The end-Cretaceous mass extinction knocked off not only the dinosaurs (except for birds), but also air-breathing marine predators like mososaurs and plesiosaurs. Birds and mammals started moving into the empty niche: penguins from early on, and eventually whales.
penguins

(Cartoon by Sam Gross. Not scientifically accurate.)
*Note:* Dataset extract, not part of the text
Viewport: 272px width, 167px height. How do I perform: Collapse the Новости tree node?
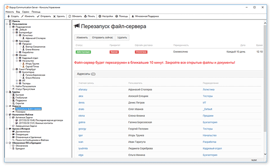tap(7, 106)
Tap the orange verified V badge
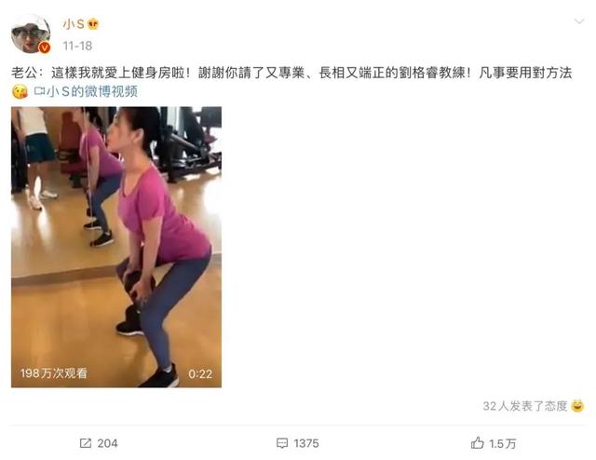 [45, 47]
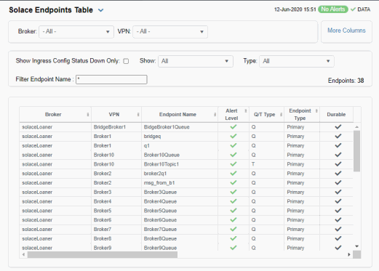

People around the world seem to be naturally inclined to distinguish major animal life forms according to whether they walk, fly, swim, slither, or creep, so evolutionary shifts in modes of travel – the origin of flight, the return to the sea – really catch people’s imagination – and provoke Creationists. The whale story is particularly dramatic. When Darwin was tried to account for the evolution of whales from a land-dwelling ancestor, he cited accounts of bears swimming and feeding in water, and wrote “I can see no difficulty in a race of bears being rendered, by natural selection, more and more aquatic in their structure and habits, with larger and larger mouths, till a creature was produced as monstrous as a whale.” This statement attracted so much ridicule that Darwin took it out of later editions of The Origin of Species. But he turns out to have been very much on target. We now have a great sequence of whale ancestors. The sequence runs from today’s Pakicetus — a wolf size meat-and-fish eater that splashed along the shores of the ancient Tethys sea separating Africa from Eurasia — to the “walking whale,” Ambulocetus, and on to true whales. Darwin was sort of on the right track thinking of bears, but anatomy and genetics put the ancestors of whales firmly among artiodactyls – hooved animals including hippos, pigs, and cows.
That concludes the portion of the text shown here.